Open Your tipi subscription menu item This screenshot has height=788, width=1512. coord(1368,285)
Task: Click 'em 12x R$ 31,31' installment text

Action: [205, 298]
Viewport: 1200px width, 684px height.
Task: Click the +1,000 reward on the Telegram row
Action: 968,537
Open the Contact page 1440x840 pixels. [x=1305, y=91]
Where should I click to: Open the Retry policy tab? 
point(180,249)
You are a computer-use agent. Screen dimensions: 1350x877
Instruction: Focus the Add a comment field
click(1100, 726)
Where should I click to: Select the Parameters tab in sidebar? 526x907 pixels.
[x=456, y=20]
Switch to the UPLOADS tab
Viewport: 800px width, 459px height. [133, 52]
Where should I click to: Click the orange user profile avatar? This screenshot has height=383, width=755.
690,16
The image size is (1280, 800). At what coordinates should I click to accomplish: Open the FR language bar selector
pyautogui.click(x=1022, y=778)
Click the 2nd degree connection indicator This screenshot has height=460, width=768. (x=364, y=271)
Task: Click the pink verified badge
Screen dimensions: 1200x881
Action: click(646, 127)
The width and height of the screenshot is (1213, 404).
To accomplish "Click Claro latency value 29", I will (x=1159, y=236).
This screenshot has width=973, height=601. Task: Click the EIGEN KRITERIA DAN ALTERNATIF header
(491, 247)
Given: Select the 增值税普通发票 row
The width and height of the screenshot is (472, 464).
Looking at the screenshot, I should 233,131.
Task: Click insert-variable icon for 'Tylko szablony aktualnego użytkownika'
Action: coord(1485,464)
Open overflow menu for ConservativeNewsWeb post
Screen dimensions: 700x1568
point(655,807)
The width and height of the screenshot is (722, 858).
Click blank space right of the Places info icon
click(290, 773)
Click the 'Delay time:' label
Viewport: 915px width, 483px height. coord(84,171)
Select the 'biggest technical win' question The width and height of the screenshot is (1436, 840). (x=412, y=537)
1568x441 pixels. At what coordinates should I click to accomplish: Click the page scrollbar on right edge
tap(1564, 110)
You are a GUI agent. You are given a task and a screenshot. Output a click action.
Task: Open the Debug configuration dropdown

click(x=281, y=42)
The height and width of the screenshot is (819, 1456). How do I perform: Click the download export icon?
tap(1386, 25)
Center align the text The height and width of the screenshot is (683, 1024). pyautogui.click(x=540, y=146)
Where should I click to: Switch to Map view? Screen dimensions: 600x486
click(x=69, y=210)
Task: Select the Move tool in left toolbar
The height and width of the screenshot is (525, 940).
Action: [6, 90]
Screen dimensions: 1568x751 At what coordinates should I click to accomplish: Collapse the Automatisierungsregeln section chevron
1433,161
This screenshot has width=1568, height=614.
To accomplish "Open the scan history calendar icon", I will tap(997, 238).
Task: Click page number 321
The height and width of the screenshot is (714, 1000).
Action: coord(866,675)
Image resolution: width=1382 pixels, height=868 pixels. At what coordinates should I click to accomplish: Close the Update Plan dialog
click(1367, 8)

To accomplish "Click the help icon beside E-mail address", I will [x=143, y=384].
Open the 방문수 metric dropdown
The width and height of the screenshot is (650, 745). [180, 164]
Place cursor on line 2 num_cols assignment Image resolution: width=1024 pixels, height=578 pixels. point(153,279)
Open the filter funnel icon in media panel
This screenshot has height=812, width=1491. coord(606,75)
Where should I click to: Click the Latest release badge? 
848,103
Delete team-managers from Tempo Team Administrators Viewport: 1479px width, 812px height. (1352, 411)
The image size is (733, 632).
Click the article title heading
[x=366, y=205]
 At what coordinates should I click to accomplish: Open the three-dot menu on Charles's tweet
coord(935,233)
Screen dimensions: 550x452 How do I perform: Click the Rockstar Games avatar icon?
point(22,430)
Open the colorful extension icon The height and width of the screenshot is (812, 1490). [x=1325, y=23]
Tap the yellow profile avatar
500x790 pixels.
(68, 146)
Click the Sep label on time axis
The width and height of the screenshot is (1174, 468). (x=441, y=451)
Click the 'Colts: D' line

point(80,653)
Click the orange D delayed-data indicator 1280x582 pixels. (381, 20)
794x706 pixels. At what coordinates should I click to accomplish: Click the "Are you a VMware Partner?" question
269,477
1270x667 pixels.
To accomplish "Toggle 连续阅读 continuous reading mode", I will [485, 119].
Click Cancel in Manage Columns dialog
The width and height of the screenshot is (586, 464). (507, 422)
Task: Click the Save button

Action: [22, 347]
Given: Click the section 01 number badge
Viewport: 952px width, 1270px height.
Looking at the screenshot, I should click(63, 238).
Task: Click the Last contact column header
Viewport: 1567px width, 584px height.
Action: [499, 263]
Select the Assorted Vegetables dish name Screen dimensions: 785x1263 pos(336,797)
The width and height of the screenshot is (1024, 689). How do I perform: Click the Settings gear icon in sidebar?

------------------------------------------------------------

Your task> What's required is that all of the material be returned exactly.

Answer for this exercise>
Open Your tipi subscription menu item This screenshot has height=788, width=1512. coord(1368,285)
Task: Click 'em 12x R$ 31,31' installment text

Action: [205, 298]
Viewport: 1200px width, 684px height.
Task: Click the +1,000 reward on the Telegram row
Action: 968,537
Open the Contact page 1440x840 pixels. [x=1305, y=91]
Where should I click to: Open the Retry policy tab? 
point(180,249)
You are a computer-use agent. Screen dimensions: 1350x877
Instruction: Focus the Add a comment field
click(1100, 726)
Where should I click to: Select the Parameters tab in sidebar? 526x907 pixels.
[x=456, y=20]
Switch to the UPLOADS tab
Viewport: 800px width, 459px height. [133, 52]
Where should I click to: Click the orange user profile avatar? This screenshot has height=383, width=755.
690,16
The image size is (1280, 800). At what coordinates should I click to accomplish: Open the FR language bar selector
pyautogui.click(x=1022, y=778)
Click the 2nd degree connection indicator This screenshot has height=460, width=768. (x=364, y=271)
Task: Click the pink verified badge
Screen dimensions: 1200x881
Action: click(646, 127)
The width and height of the screenshot is (1213, 404).
To accomplish "Click Claro latency value 29", I will (x=1159, y=236).
This screenshot has width=973, height=601. Task: Click the EIGEN KRITERIA DAN ALTERNATIF header
(491, 247)
Given: Select the 增值税普通发票 row
The width and height of the screenshot is (472, 464).
Looking at the screenshot, I should 233,131.
Task: Click insert-variable icon for 'Tylko szablony aktualnego użytkownika'
Action: coord(1485,464)
Open overflow menu for ConservativeNewsWeb post
Screen dimensions: 700x1568
point(655,807)
The width and height of the screenshot is (722, 858).
Click blank space right of the Places info icon
click(290, 773)
Click the 'Delay time:' label
Viewport: 915px width, 483px height. coord(84,171)
Select the 'biggest technical win' question The width and height of the screenshot is (1436, 840). (x=412, y=537)
1568x441 pixels. At what coordinates should I click to accomplish: Click the page scrollbar on right edge
tap(1564, 110)
You are a GUI agent. You are given a task and a screenshot. Output a click action.
Task: Open the Debug configuration dropdown

click(x=281, y=42)
The height and width of the screenshot is (819, 1456). How do I perform: Click the download export icon?
tap(1386, 25)
Center align the text The height and width of the screenshot is (683, 1024). pyautogui.click(x=540, y=146)
Where should I click to: Switch to Map view? Screen dimensions: 600x486
click(x=69, y=210)
Task: Select the Move tool in left toolbar
The height and width of the screenshot is (525, 940).
Action: [6, 90]
Screen dimensions: 1568x751 At what coordinates should I click to accomplish: Collapse the Automatisierungsregeln section chevron
1433,161
This screenshot has width=1568, height=614.
To accomplish "Open the scan history calendar icon", I will tap(997, 238).
Task: Click page number 321
The height and width of the screenshot is (714, 1000).
Action: coord(866,675)
Image resolution: width=1382 pixels, height=868 pixels. At what coordinates should I click to accomplish: Close the Update Plan dialog
click(1367, 8)

To accomplish "Click the help icon beside E-mail address", I will [x=143, y=384].
Open the 방문수 metric dropdown
The width and height of the screenshot is (650, 745). [180, 164]
Place cursor on line 2 num_cols assignment Image resolution: width=1024 pixels, height=578 pixels. point(153,279)
Open the filter funnel icon in media panel
This screenshot has height=812, width=1491. coord(606,75)
Where should I click to: Click the Latest release badge? 
848,103
Delete team-managers from Tempo Team Administrators Viewport: 1479px width, 812px height. (1352, 411)
The image size is (733, 632).
Click the article title heading
[x=366, y=205]
 At what coordinates should I click to accomplish: Open the three-dot menu on Charles's tweet
coord(935,233)
Screen dimensions: 550x452 How do I perform: Click the Rockstar Games avatar icon?
point(22,430)
Open the colorful extension icon The height and width of the screenshot is (812, 1490). [x=1325, y=23]
Tap the yellow profile avatar
500x790 pixels.
(68, 146)
Click the Sep label on time axis
The width and height of the screenshot is (1174, 468). (x=441, y=451)
Click the 'Colts: D' line

point(80,653)
Click the orange D delayed-data indicator 1280x582 pixels. (381, 20)
794x706 pixels. At what coordinates should I click to accomplish: Click the "Are you a VMware Partner?" question
269,477
1270x667 pixels.
To accomplish "Toggle 连续阅读 continuous reading mode", I will [485, 119].
Click Cancel in Manage Columns dialog
The width and height of the screenshot is (586, 464). (507, 422)
Task: Click the Save button

Action: [22, 347]
Given: Click the section 01 number badge
Viewport: 952px width, 1270px height.
Looking at the screenshot, I should click(63, 238).
Task: Click the Last contact column header
Viewport: 1567px width, 584px height.
Action: [499, 263]
Select the Assorted Vegetables dish name Screen dimensions: 785x1263 pos(336,797)
The width and height of the screenshot is (1024, 689). How do I perform: Click the Settings gear icon in sidebar?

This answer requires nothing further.